SUPPLIED DATA:
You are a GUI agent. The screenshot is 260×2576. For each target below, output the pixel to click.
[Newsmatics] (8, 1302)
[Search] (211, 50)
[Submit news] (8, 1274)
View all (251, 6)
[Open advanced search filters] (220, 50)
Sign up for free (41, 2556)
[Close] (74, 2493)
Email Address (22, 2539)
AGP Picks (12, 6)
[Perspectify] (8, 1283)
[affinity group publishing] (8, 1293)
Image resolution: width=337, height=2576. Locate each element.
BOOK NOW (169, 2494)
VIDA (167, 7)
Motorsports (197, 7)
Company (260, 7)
* * *
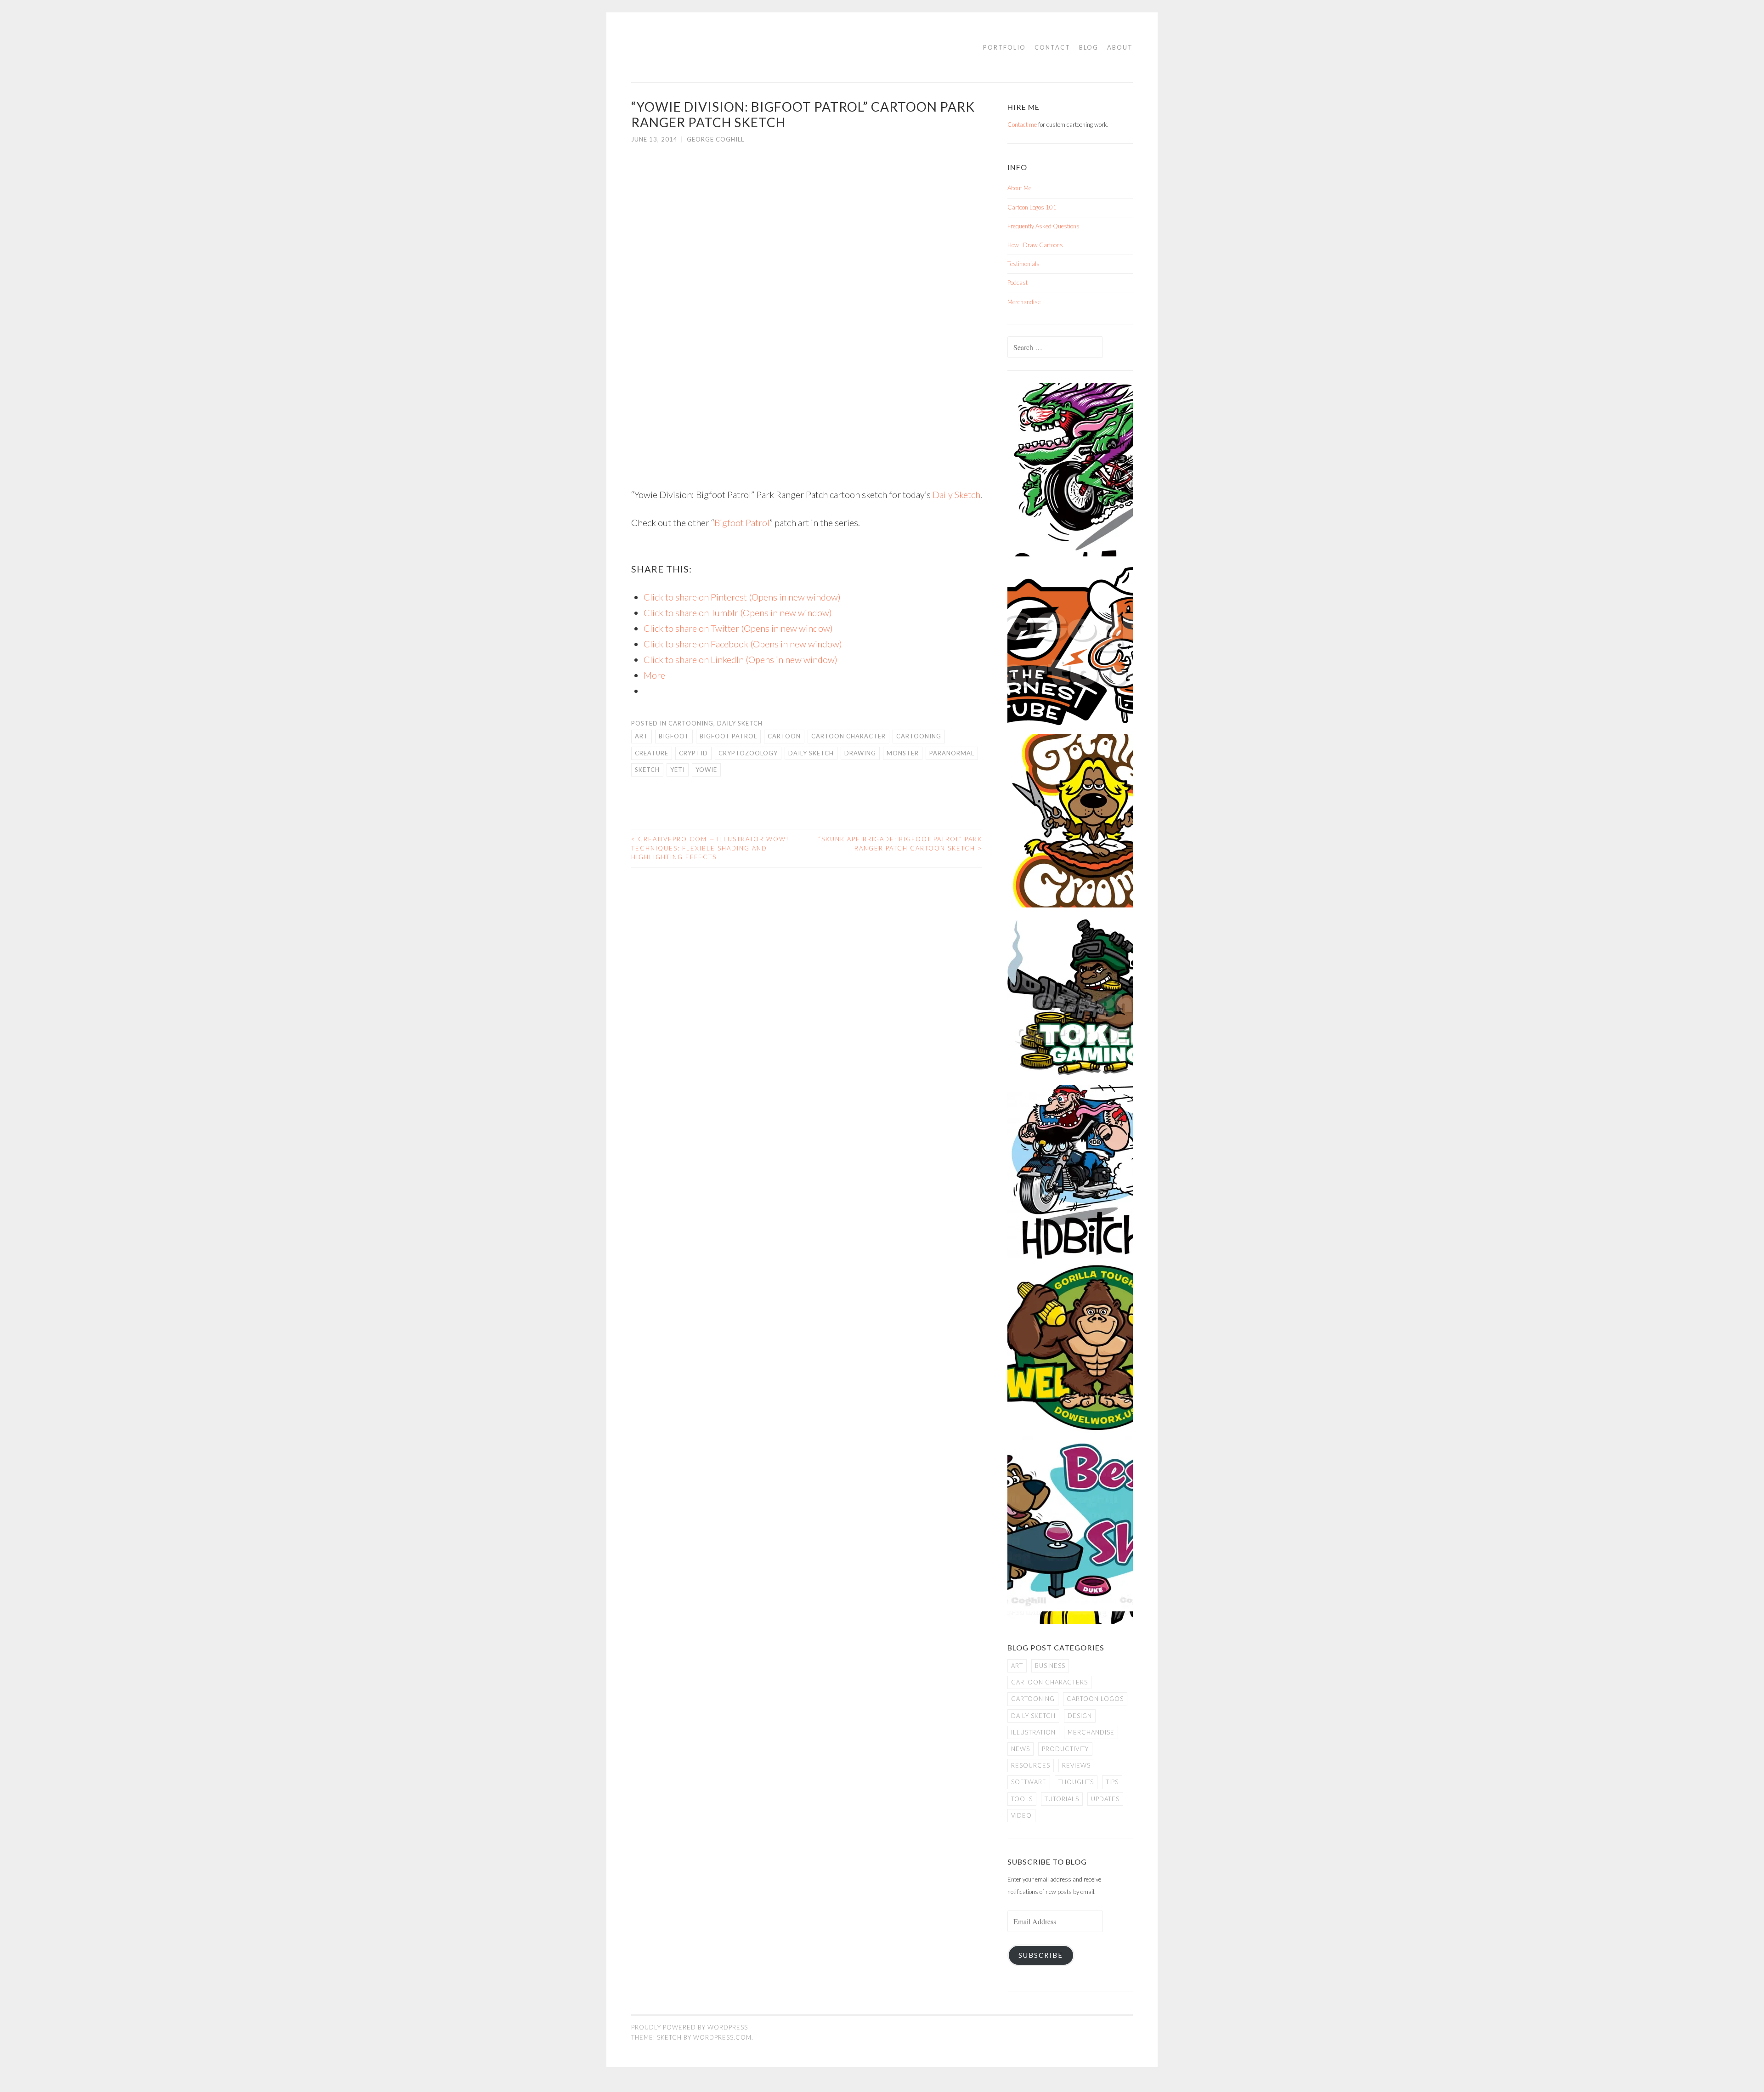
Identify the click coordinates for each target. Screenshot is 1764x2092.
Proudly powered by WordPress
* * *
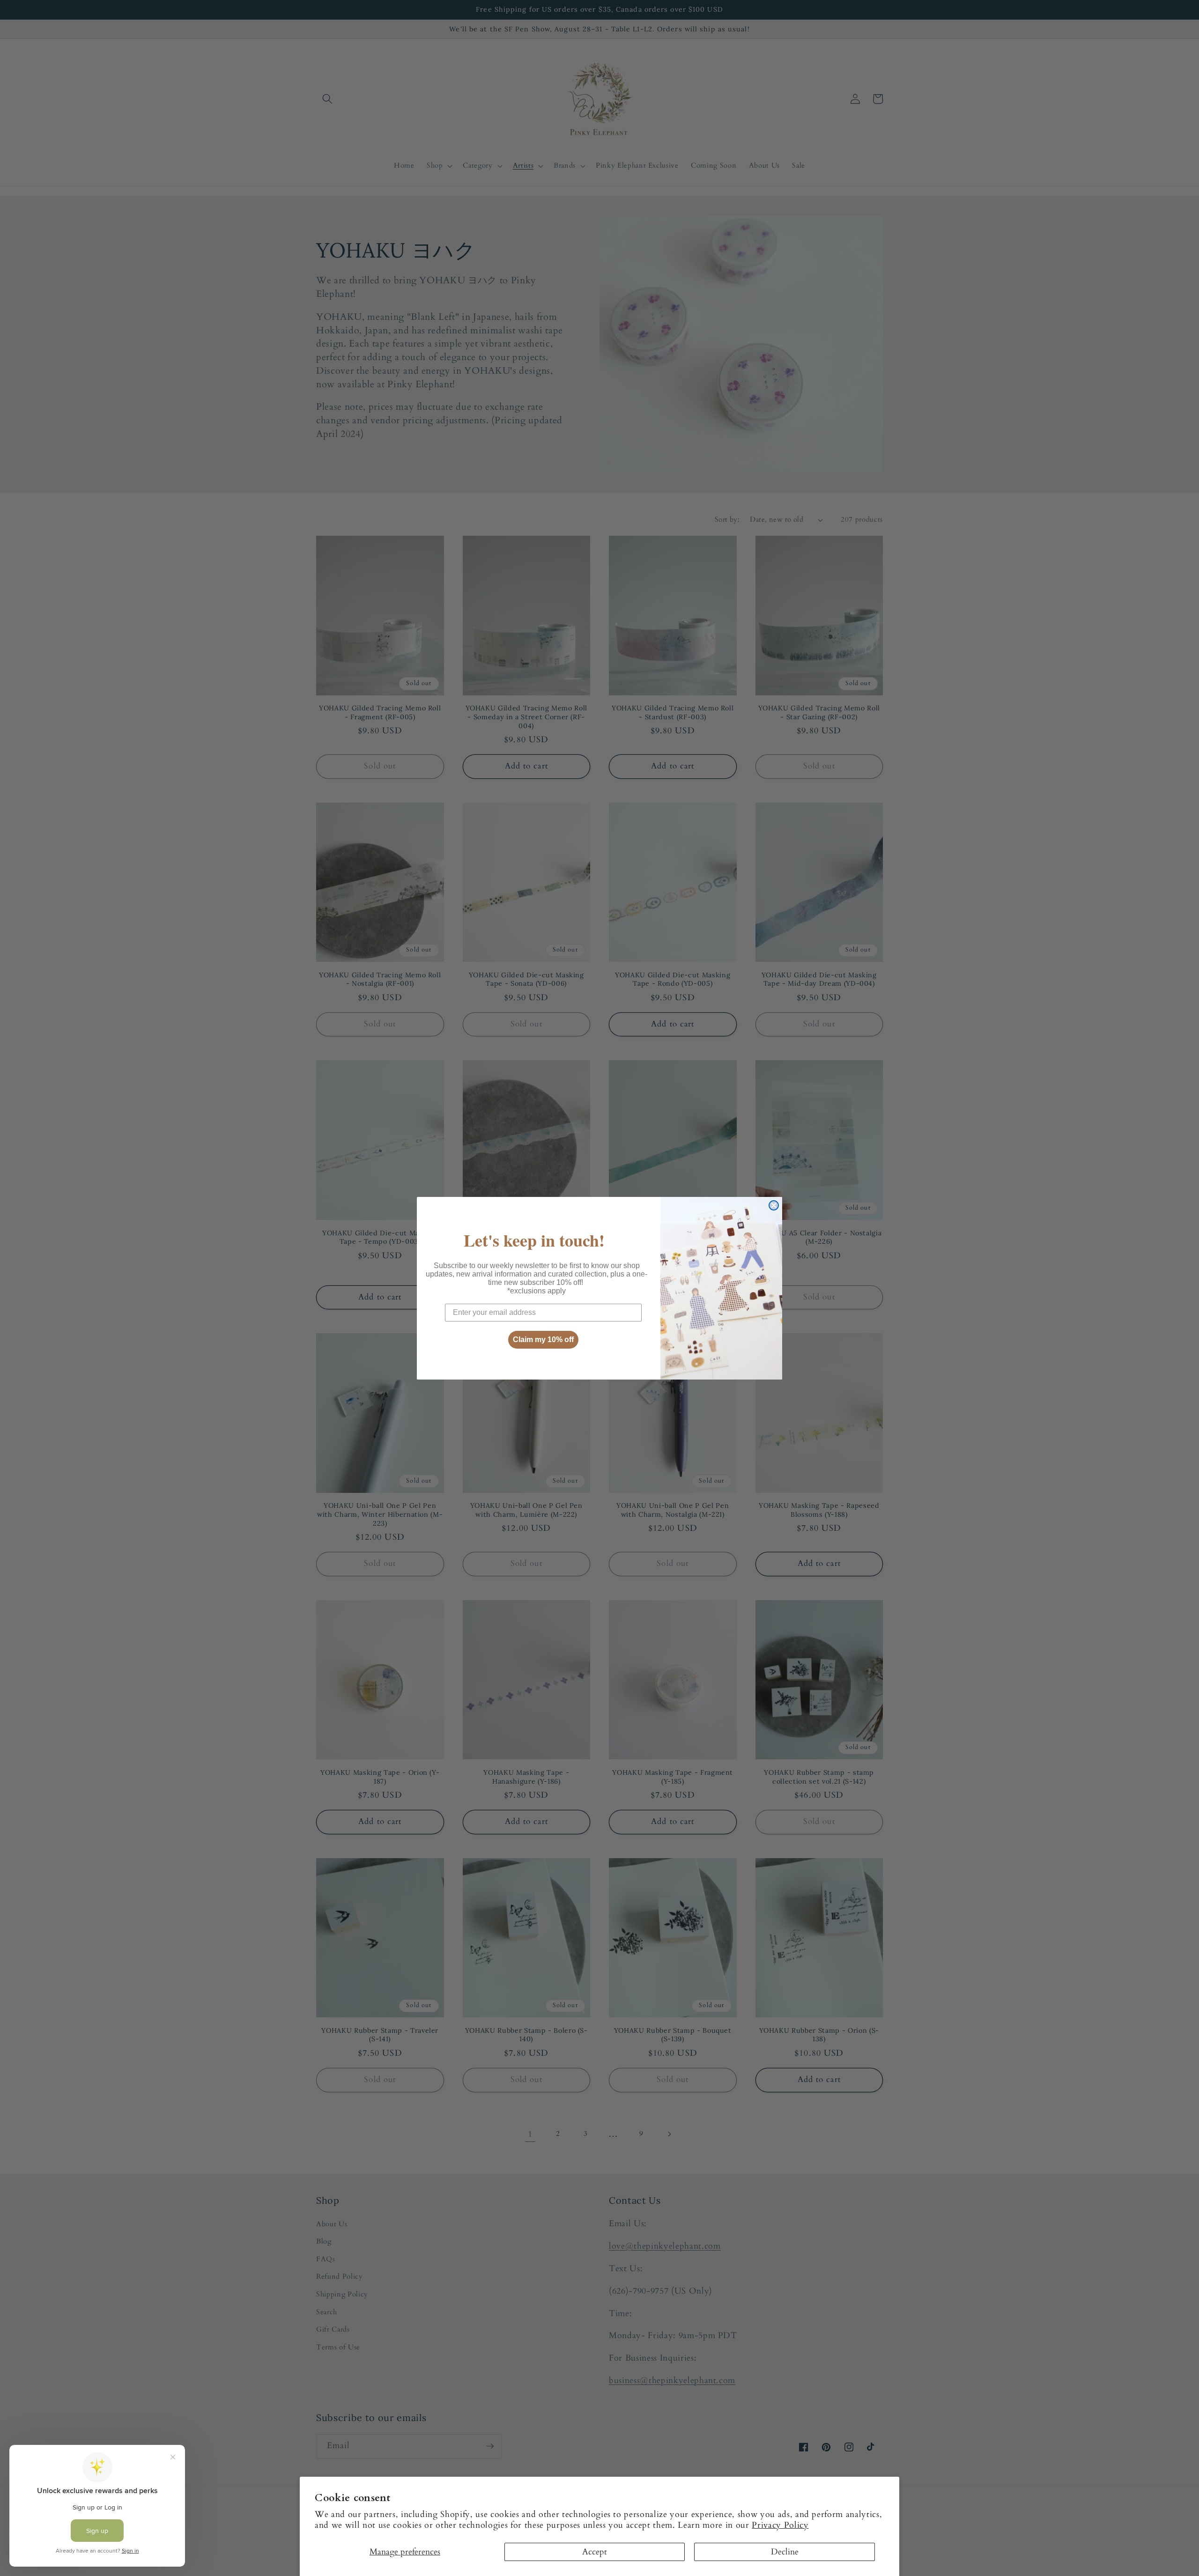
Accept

ABOUT THIS EXERCISE: Of the lines above, output exactly those from the line bearing "You are a GUI" through the line bearing "Company (260, 7)", inclusive.

WORKED SOLUTION:
You are a GUI agent. The screenshot is 260×2576. For each target below, output the pixel to click.
[Newsmatics] (8, 1302)
[Search] (211, 50)
[Submit news] (8, 1274)
View all (251, 6)
[Open advanced search filters] (220, 50)
Sign up for free (41, 2556)
[Close] (74, 2493)
Email Address (22, 2539)
AGP Picks (12, 6)
[Perspectify] (8, 1283)
[affinity group publishing] (8, 1293)
Image resolution: width=337, height=2576. Locate each element.
BOOK NOW (169, 2494)
VIDA (167, 7)
Motorsports (197, 7)
Company (260, 7)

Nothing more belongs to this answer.